● **Task brief**: Print all the entries verbatim.

● **Collection entries**:
---
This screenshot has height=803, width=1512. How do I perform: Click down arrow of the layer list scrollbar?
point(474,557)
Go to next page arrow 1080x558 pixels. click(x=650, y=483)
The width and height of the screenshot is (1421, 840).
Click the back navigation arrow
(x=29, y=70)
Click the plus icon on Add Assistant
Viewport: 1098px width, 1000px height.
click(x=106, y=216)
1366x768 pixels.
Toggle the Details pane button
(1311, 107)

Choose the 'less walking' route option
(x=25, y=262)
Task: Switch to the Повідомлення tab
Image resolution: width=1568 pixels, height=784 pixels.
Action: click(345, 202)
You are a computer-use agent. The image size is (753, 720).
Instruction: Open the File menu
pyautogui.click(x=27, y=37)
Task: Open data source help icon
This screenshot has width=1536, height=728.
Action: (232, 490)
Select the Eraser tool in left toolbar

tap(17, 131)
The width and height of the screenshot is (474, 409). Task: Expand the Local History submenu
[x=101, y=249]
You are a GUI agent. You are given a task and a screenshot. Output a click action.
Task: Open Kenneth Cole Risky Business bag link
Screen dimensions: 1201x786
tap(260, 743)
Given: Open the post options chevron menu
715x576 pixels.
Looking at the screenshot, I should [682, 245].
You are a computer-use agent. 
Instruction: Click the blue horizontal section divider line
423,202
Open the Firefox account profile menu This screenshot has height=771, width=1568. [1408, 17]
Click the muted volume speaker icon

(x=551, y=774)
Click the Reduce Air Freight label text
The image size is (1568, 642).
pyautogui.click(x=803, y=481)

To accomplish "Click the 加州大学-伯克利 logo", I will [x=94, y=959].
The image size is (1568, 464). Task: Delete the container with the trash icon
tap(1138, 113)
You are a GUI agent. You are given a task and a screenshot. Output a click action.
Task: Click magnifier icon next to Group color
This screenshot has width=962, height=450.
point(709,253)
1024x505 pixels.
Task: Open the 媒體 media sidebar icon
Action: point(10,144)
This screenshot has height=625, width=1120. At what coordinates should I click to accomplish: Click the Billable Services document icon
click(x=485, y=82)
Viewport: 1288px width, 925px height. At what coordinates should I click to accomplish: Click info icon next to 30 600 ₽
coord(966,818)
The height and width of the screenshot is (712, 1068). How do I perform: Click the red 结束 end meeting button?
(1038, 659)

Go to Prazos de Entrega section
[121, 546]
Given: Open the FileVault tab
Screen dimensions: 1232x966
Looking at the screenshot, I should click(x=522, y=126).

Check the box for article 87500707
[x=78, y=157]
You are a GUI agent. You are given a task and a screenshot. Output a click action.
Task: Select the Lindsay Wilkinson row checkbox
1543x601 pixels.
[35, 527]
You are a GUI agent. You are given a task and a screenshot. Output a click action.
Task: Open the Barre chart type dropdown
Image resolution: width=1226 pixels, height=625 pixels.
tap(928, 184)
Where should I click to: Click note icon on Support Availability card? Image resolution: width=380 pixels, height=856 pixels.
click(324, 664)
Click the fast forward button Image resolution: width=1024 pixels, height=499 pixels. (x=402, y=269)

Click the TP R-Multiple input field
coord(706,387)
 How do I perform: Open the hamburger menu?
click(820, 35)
---
● **Exercise result**:
This screenshot has height=803, width=1512. How do I perform: Click down arrow of the layer list scrollbar?
point(474,557)
Go to next page arrow 1080x558 pixels. click(x=650, y=483)
The width and height of the screenshot is (1421, 840).
Click the back navigation arrow
(x=29, y=70)
Click the plus icon on Add Assistant
Viewport: 1098px width, 1000px height.
click(x=106, y=216)
1366x768 pixels.
Toggle the Details pane button
(1311, 107)

Choose the 'less walking' route option
(x=25, y=262)
Task: Switch to the Повідомлення tab
Image resolution: width=1568 pixels, height=784 pixels.
Action: click(345, 202)
You are a computer-use agent. The image size is (753, 720).
Instruction: Open the File menu
pyautogui.click(x=27, y=37)
Task: Open data source help icon
This screenshot has width=1536, height=728.
Action: (232, 490)
Select the Eraser tool in left toolbar

tap(17, 131)
The width and height of the screenshot is (474, 409). Task: Expand the Local History submenu
[x=101, y=249]
You are a GUI agent. You are given a task and a screenshot. Output a click action.
Task: Open Kenneth Cole Risky Business bag link
Screen dimensions: 1201x786
tap(260, 743)
Given: Open the post options chevron menu
715x576 pixels.
Looking at the screenshot, I should [682, 245].
You are a computer-use agent. 
Instruction: Click the blue horizontal section divider line
423,202
Open the Firefox account profile menu This screenshot has height=771, width=1568. [1408, 17]
Click the muted volume speaker icon

(x=551, y=774)
Click the Reduce Air Freight label text
The image size is (1568, 642).
pyautogui.click(x=803, y=481)

To accomplish "Click the 加州大学-伯克利 logo", I will [x=94, y=959].
The image size is (1568, 464). Task: Delete the container with the trash icon
tap(1138, 113)
You are a GUI agent. You are given a task and a screenshot. Output a click action.
Task: Click magnifier icon next to Group color
This screenshot has width=962, height=450.
point(709,253)
1024x505 pixels.
Task: Open the 媒體 media sidebar icon
Action: point(10,144)
This screenshot has height=625, width=1120. At what coordinates should I click to accomplish: Click the Billable Services document icon
click(x=485, y=82)
Viewport: 1288px width, 925px height. At what coordinates should I click to accomplish: Click info icon next to 30 600 ₽
coord(966,818)
The height and width of the screenshot is (712, 1068). How do I perform: Click the red 结束 end meeting button?
(1038, 659)

Go to Prazos de Entrega section
[121, 546]
Given: Open the FileVault tab
Screen dimensions: 1232x966
Looking at the screenshot, I should click(x=522, y=126).

Check the box for article 87500707
[x=78, y=157]
You are a GUI agent. You are given a task and a screenshot. Output a click action.
Task: Select the Lindsay Wilkinson row checkbox
1543x601 pixels.
[35, 527]
You are a GUI agent. You are given a task and a screenshot. Output a click action.
Task: Open the Barre chart type dropdown
Image resolution: width=1226 pixels, height=625 pixels.
tap(928, 184)
Where should I click to: Click note icon on Support Availability card? Image resolution: width=380 pixels, height=856 pixels.
click(324, 664)
Click the fast forward button Image resolution: width=1024 pixels, height=499 pixels. (x=402, y=269)

Click the TP R-Multiple input field
coord(706,387)
 How do I perform: Open the hamburger menu?
click(820, 35)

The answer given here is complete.